§ **What to do**
If a line in the listing below contains "benefit", return that line.

§ **Supplied material**
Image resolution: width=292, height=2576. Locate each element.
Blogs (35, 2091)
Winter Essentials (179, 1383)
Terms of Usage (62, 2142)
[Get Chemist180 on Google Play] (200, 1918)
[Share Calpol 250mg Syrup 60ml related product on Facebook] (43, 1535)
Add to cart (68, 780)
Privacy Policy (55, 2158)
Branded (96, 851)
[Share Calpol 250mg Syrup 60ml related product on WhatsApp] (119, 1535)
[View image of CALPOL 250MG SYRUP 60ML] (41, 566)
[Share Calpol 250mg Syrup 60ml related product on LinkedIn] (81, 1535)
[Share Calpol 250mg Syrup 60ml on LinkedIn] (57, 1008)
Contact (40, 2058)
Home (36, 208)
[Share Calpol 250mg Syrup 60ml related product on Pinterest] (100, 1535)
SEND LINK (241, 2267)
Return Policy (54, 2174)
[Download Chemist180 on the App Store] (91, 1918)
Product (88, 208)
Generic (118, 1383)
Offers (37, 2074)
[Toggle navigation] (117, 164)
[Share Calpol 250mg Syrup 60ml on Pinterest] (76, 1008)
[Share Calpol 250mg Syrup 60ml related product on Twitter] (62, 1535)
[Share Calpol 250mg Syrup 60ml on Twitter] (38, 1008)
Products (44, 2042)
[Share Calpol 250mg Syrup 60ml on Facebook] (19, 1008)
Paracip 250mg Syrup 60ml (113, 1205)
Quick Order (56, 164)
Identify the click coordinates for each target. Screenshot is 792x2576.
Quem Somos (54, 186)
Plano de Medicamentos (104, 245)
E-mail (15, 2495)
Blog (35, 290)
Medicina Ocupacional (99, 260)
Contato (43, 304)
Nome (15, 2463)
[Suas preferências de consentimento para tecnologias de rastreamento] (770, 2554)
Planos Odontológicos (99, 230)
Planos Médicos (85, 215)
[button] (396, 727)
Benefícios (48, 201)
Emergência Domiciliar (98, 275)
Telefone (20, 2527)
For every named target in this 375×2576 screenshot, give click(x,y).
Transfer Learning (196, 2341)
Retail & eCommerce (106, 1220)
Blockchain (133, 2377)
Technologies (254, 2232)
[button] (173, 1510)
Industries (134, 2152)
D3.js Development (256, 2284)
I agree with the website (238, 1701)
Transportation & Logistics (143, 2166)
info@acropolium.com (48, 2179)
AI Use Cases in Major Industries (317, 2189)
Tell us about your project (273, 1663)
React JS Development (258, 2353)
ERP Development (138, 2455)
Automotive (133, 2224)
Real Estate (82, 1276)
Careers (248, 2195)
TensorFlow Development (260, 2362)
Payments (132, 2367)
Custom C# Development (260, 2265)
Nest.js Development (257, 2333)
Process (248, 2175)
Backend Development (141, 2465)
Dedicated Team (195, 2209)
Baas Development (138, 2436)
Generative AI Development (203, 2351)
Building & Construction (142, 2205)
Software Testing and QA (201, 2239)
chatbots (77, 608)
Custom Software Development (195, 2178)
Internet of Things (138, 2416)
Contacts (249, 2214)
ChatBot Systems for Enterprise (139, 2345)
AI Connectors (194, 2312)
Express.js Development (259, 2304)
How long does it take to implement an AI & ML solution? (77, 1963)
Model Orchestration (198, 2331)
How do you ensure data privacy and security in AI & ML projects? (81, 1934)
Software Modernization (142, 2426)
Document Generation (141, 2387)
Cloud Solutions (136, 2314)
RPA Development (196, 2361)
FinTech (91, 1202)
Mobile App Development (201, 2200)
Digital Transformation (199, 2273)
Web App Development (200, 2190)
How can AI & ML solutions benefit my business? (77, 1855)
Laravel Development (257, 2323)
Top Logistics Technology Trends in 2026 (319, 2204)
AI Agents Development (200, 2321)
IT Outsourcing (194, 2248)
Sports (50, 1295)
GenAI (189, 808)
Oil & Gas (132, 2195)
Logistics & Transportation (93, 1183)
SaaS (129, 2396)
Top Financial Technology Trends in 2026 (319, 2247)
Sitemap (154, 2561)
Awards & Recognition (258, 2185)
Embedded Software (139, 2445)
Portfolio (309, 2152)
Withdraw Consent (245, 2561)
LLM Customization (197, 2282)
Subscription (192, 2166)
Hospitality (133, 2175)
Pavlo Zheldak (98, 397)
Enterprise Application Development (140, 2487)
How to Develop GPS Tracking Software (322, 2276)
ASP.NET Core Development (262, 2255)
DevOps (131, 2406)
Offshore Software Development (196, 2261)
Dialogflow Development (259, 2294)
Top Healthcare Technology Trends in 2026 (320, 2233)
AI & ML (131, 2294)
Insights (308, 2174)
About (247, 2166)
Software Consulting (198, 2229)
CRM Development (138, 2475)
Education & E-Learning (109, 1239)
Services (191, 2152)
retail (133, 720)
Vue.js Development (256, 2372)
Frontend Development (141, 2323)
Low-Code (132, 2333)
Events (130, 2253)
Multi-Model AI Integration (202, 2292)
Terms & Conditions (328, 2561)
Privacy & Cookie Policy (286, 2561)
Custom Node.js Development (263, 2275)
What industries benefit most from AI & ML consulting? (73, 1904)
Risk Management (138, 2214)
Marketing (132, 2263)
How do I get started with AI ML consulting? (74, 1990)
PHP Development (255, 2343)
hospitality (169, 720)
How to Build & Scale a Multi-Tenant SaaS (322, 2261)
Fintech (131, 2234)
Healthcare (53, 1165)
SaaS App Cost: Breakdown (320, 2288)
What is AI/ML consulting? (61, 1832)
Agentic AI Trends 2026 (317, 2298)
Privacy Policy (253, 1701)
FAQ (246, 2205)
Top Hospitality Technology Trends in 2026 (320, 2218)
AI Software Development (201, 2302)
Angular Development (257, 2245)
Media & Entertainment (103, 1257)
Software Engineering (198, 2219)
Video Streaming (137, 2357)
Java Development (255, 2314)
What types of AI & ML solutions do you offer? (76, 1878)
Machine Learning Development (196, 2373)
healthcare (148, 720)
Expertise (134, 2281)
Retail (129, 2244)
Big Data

§ **Solution**
How can AI & ML solutions benefit my business? (77, 1855)
What industries benefit most from AI & ML consulting? (73, 1904)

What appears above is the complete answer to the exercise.